Рыбак все не двигался.

Шолмс нервно сжимал пистолет, охваченный жгучим желанием выстрелить и покончить с этим, в то же время понимая весь ужас подобного противоестественного поступка. Смерть будет верной. Все будет кончено.

«О, – подумал он, – хоть бы встал, начал защищаться… А так, тем хуже для него… еще секунда… и стреляю…»

Внезапно раздавшиеся шаги заставили его обернуться. В сопровождении двух инспекторов к ним подходил Ганимар.

Тогда, переменив решение, он, разбежавшись, прыгнул в лодку, якорь которой переломился от подобной встряски, насел на противника и бросился в рукопашную. Оба скатились на дно лодки.

– Подумаешь! – хрипел Люпен, отбиваясь. – Что вы собираетесь этим доказать? Ну поколотит один из нас другого, чего мы этим добьемся? Вы не знаете, что делать дальше со мной, а я – с вами. Так и останемся, как два дурака…

Весла скользнули на воду. Лодку отнесло в сторону. С берега слышались крики. А Люпен не унимался:

– Ну что же это такое? Вы что, совсем ополоумели? Такие глупости в вашем возрасте! А ведь большой уже мальчик! Фу, как некрасиво!

Ему удалось вырваться.

Отчаявшись, решившись на крайнюю меру, Шолмс сунул руку в карман. Но тут же не удержался от проклятия: Люпен отобрал револьвер.

Встав на колени, он попытался добраться до весла, чтобы причалить к берегу, но Люпен налег на второе весло с явным намерением отплыть подальше.

– Выйдет… Не выйдет, – продолжал шутить Люпен. – Кстати, это не имеет ровно никакого значения… У вас весло, но я попробую помешать вам им воспользоваться… И вы точно так же… Так и в жизни, силишься что-то предпринять… но это бессмысленно, ведь в конечном счете все решает судьба… Ну вот… видите… судьба решила в пользу старины Люпена… Победа!

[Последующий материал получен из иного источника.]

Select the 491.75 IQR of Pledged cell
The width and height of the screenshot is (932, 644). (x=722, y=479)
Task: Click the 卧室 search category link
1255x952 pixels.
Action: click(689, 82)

Течение тоже за меня!

Действительно, лодка начала отплывать.

– Поберегитесь! – крикнул Люпен.

Кто-то с берега целился из револьвера. Он пригнулся, прозвучал выстрел, позади них взлетели брызги. Люпен расхохотался.

– Да простит меня Господь, это мой дружок Ганимар! Нехорошо поступаете, Ганимар! Вы не имеете права стрелять, кроме как в случае необходимой обороны. Значит, бедный Арсен так разозлил вас, что вы и о долге позабыли? Ну надо же, снова начинает! Несчастный, вы же попадете в моего дорогого мэтра!

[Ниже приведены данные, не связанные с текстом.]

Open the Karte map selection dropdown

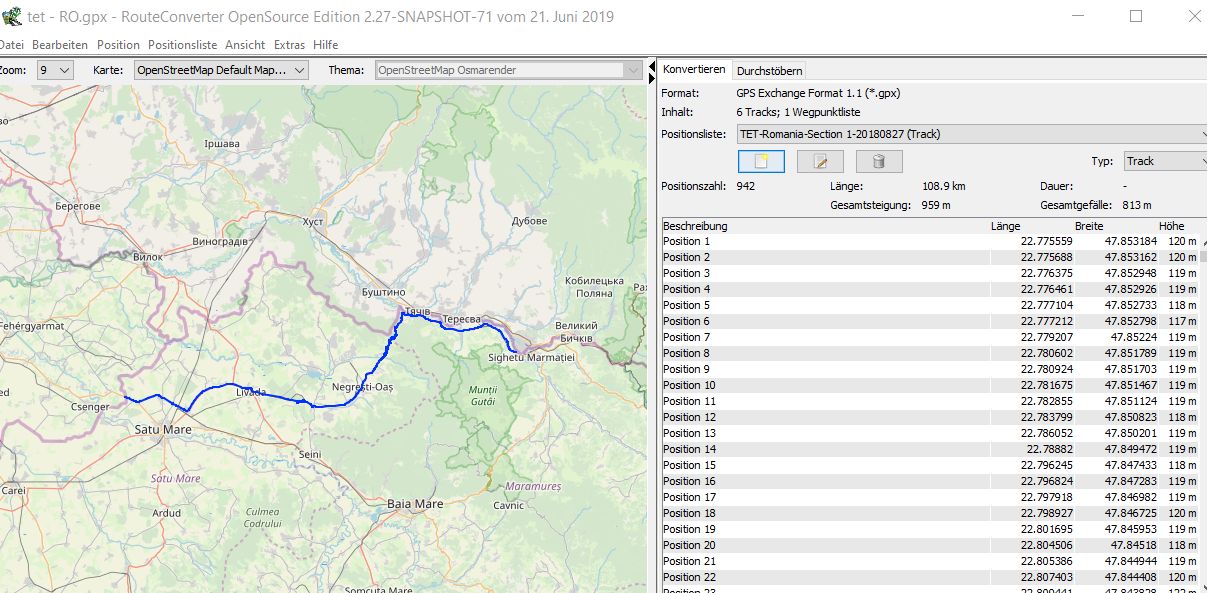pyautogui.click(x=221, y=70)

Встав в лодке во весь рост, загораживая собой Шолмса, он повернулся лицом к Ганимару.

– Вот так! Теперь я спокоен! Цельтесь сюда, Ганимар, в самое сердце!.. Выше… Левее… Не попал… Вот растяпа… Еще раз? Да вы же дрожите, Ганимар! Давайте по команде… хладнокровно… Один, два, три, огонь! Мимо! Вот черт, что вам, вместо пистолетов выдают детские игрушки?

Вытащив длинный, тяжелый и плоский револьвер, он, не целясь, выстрелил.

Инспектор схватился за шляпу: пуля в ней пробила дырку.

– Что скажете, Ганимар? Ага! Вот это сделали на совесть! Снимите шляпы, господа, это оружие моего благородного друга, мэтра Херлока Шолмса!

И одним движением выбросил револьвер к самым ногам Ганимара.

Шолмс не мог не улыбнуться и не восхититься им. Жизнь в нем била ключом. Какая юная, непосредственная жизнерадостность! Он так забавлялся! Можно было подумать, что ощущение опасности доставляло ему поистине физическое удовольствие. Для этого человека в жизни не было другой цели, чем непрестанный поиск приключений, из которых он вечно старался выйти победителем.

Однако на обоих берегах уже начала собираться толпа, люди Ганимара и он сам не сводили глаз с лодки, качавшейся на волнах, постепенно уносимой течением. Поимка Люпена была неизбежной.

– Признайтесь, мэтр, – обернулся к англичанину Люпен, – вы не уступили бы свое место даже за все золото мира! Ведь вы же находитесь в первом ряду! Однако сначала и прежде всего – пролог… затем с ходу перескочим на пятый акт: поиска или побега Арсена Люпена. Итак, мой дорогой мэтр, разрешите задать вам один вопрос, умоляю, чтобы избежать недомолвок, ответить только да или нет. Откажитесь от этого дела. Еще не все потеряно, и мне удастся исправить вред, причиненный вами. Позднее я уже ничего сделать не смогу. Так договорились?

– Нет.

Люпен поморщился. Видно было, как раздражало его подобное упорство. Но он не сдавался.

– И все же я настаиваю. Это, скорее, нужно для вас, нежели для меня, ведь, уверен, вы первый впоследствии пожалеете о том, что вмешались в это дело. В последний раз, да или нет?